## Problem to work on
Write out, word for word, every line in the data below from the one containing "Task: Jump to page 69 of results" to the one containing "Screen dimensions: 812x520", both of them included.

## Data excerpts
┌──
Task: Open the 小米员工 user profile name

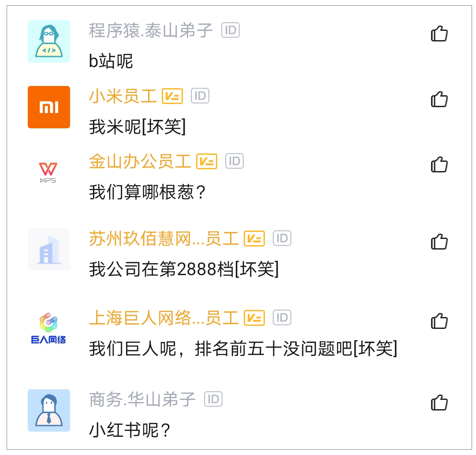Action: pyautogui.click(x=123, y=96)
└──
┌──
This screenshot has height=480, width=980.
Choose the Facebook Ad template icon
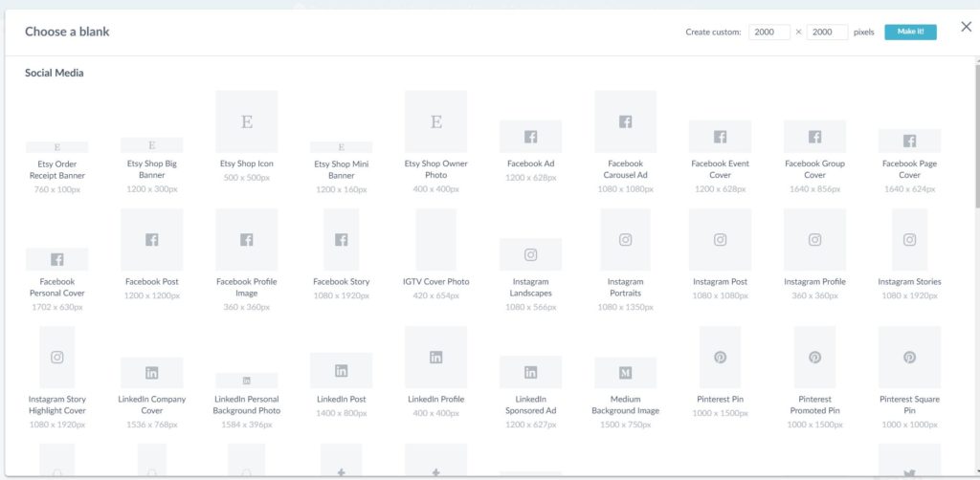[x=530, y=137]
└──
┌──
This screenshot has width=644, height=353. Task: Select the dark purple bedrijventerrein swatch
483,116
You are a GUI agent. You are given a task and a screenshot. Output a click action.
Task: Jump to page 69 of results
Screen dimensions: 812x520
└──
## Answer to this problem
Task: Jump to page 69 of results
Screen dimensions: 812x520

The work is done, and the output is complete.